Situs ini disebut juga dengan menhir, yakni bangunan yang berupa tugu batu yang didirikan untuk upacara menghormati roh nenek moyang, sehingga bentuk menhir ada yang berdiri tunggal dan ada yang berkelompok, serta ada pula yang dibuat bersama bangunan lain, yaitu seperti punden berundak-undak.
Menurut dia, saat ini, terdapat 60 ribu artefak asal Sulawesi termasuk Sulawesi Tengah yang disimpan di Museum Leiden Belanda. Sedangkan di Museum Sulawesi Tengah sendiri hanya menyimpan sekitar 10 ribu artefak.
BERASAL DARI CHINA
Ketika itu, Alimuddin Pa’ada (saat ini anggota DPRD Sulteng), pendiri Yayasan Katopasa yang pernah bersama-sama The Nature Concervancy (TNC) melakukan penelitian tentang patung megalith itu, mengatakan, nenek moyang orang Indonesia berasal dari daratan Cina Selatan, yang bermigrasi dengan perahu ke arah selatan ribuan tahun silam. Gelombang migrasi ini masuk pula ke Sulawesi dan mereka menetap di pulau ini hingga ke Sulawesi Tengah.

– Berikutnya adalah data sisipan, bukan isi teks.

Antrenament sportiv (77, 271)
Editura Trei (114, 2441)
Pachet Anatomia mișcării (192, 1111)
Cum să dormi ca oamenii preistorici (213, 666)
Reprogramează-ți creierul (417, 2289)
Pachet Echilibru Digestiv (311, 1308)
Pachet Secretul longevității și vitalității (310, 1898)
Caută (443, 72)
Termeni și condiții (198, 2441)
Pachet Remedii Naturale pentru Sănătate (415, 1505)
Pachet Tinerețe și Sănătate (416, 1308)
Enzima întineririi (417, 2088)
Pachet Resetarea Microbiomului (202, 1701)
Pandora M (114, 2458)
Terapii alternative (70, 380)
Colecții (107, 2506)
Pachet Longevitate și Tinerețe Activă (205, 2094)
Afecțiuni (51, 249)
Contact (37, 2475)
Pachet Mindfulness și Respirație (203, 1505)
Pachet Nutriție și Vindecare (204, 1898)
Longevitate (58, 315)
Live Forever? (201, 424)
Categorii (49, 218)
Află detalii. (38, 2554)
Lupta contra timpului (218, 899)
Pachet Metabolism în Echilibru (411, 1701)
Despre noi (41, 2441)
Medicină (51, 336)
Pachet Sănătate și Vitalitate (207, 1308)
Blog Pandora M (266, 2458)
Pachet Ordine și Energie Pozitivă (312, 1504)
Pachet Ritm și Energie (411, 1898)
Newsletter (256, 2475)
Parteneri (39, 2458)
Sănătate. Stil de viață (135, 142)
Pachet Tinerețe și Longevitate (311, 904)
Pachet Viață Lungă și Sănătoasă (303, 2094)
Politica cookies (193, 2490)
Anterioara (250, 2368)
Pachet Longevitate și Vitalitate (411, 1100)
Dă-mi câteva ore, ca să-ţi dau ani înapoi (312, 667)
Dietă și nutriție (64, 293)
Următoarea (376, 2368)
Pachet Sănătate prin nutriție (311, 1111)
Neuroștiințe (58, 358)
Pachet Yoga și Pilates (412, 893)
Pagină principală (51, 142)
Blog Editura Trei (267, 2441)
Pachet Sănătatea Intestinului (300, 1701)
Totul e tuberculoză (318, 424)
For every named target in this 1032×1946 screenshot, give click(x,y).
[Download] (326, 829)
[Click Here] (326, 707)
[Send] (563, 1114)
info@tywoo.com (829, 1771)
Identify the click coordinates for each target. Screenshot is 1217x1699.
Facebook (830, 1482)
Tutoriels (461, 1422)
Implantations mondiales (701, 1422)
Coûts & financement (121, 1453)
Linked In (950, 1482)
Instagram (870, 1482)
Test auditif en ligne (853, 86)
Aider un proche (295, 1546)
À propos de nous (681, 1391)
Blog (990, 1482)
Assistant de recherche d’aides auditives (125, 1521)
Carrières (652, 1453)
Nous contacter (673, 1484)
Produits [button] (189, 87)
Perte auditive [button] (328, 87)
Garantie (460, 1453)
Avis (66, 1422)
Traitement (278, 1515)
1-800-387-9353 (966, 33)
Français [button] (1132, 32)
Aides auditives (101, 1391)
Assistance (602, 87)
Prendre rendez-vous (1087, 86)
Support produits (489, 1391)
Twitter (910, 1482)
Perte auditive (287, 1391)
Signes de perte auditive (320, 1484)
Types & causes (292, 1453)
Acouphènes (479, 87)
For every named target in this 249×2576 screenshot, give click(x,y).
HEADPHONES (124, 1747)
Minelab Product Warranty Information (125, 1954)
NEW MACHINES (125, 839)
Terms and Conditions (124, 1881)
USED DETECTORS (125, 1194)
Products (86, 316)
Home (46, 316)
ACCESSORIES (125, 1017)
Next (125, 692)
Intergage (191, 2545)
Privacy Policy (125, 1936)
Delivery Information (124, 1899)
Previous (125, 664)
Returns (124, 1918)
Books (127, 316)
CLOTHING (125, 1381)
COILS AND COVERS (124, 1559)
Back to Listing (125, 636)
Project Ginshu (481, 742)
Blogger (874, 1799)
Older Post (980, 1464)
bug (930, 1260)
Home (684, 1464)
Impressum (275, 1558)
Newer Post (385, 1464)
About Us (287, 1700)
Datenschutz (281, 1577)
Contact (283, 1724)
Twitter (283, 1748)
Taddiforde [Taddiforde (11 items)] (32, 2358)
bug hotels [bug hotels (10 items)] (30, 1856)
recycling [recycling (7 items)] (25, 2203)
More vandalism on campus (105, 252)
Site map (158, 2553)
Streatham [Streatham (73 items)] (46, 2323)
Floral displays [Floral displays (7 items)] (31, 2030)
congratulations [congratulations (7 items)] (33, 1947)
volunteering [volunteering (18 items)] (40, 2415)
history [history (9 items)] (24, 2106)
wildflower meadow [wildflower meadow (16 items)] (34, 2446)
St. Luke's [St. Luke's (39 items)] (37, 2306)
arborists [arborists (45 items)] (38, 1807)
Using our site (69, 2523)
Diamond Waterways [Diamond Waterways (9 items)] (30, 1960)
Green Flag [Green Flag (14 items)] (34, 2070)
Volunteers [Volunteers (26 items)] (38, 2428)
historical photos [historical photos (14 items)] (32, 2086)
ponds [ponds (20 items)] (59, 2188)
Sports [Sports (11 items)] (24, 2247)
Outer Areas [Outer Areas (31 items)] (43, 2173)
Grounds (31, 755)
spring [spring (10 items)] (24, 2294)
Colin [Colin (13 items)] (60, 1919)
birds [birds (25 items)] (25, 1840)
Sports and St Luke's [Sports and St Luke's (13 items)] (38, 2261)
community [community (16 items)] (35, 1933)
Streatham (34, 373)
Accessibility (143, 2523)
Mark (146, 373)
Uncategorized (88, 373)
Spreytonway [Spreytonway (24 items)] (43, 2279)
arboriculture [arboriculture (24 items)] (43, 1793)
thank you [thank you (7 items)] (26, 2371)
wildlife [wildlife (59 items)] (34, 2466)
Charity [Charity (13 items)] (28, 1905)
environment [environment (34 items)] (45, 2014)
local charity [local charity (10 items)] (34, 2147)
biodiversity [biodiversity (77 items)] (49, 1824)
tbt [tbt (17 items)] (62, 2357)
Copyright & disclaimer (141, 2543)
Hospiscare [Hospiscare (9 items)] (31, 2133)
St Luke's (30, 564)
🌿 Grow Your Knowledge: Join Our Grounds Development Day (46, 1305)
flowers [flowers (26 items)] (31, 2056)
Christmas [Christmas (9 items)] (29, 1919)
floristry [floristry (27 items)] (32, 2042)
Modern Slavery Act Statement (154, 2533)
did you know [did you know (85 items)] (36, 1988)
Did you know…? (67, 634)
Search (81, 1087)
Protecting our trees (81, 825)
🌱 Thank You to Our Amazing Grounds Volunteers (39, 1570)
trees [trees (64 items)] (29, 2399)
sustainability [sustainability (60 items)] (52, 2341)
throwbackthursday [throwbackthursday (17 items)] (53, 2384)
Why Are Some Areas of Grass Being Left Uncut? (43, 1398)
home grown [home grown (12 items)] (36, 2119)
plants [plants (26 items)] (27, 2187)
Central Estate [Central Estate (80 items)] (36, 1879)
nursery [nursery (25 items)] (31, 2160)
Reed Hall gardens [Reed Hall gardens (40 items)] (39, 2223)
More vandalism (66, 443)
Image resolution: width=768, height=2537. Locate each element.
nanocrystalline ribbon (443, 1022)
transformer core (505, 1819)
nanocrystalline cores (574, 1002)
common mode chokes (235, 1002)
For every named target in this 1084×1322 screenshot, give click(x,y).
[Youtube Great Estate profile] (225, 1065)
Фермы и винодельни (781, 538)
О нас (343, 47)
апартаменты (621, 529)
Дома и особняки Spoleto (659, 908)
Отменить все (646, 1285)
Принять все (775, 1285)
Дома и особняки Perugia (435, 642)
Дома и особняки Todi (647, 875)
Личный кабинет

Para pengembara ini masuk dalam rumpun ras austronesia yang menyebar dari Madagaskar sampai Pasifik. Pada saat itu, gelombang kedua orang austronesia datang ke Sulawesi dengan membawa kebudayaan zaman besi. Dengan alat-alat dari besi ini, mereka bisa membuat berbagai model peninggalan dari batu atau dikenal dengan Megalith.